What to produce: Collect every line from the records below that contains the word "width", and copy each one.

Dataset extract:
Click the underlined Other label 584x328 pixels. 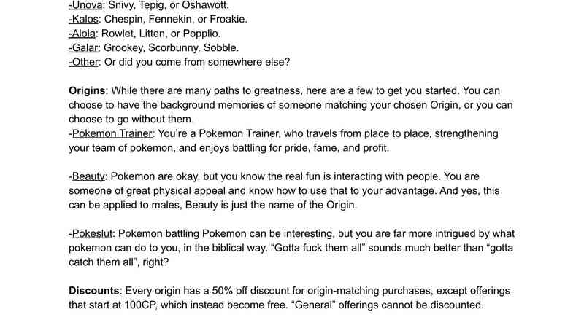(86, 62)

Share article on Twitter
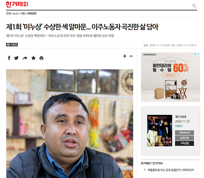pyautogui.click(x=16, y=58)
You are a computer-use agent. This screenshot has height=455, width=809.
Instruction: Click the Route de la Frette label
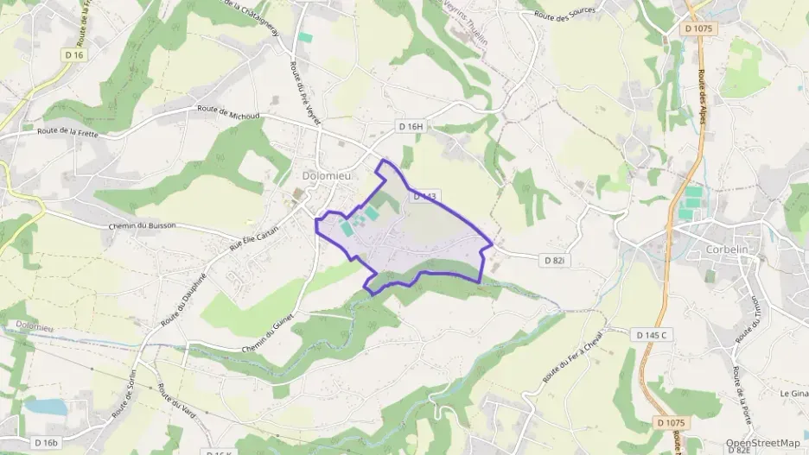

==

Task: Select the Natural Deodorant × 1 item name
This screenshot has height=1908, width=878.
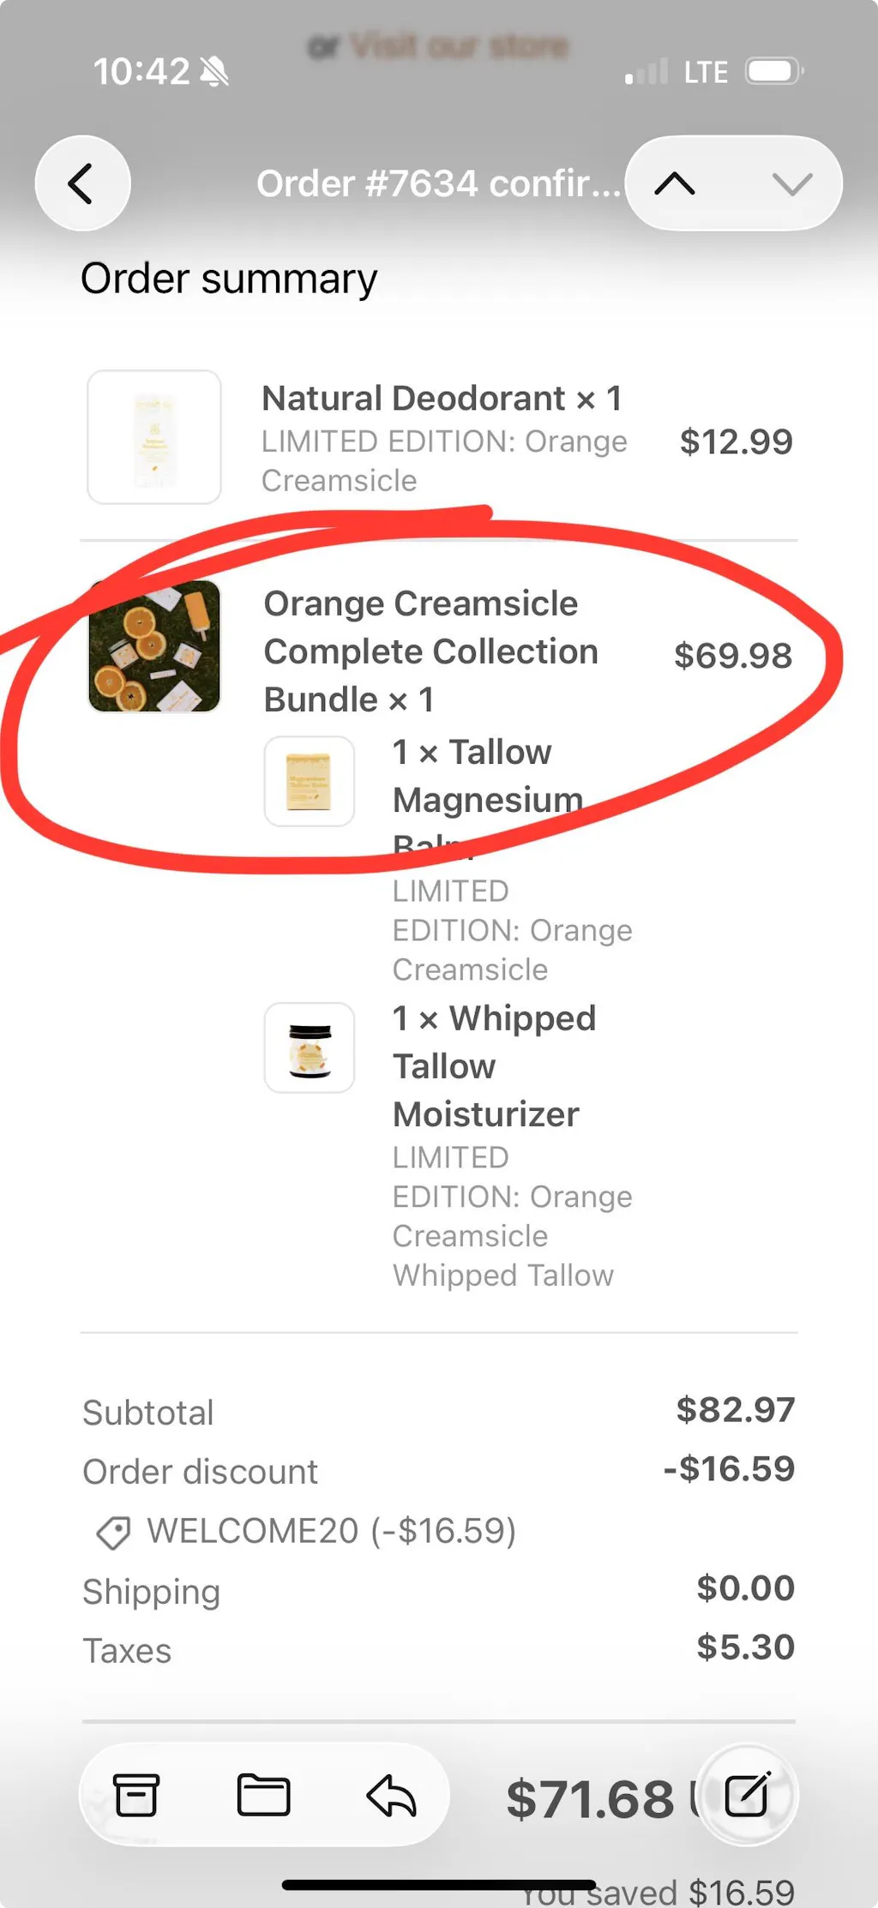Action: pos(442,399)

Finished answer:
You are a computer-use agent. This screenshot has height=455, width=809.
This screenshot has height=1908, width=878.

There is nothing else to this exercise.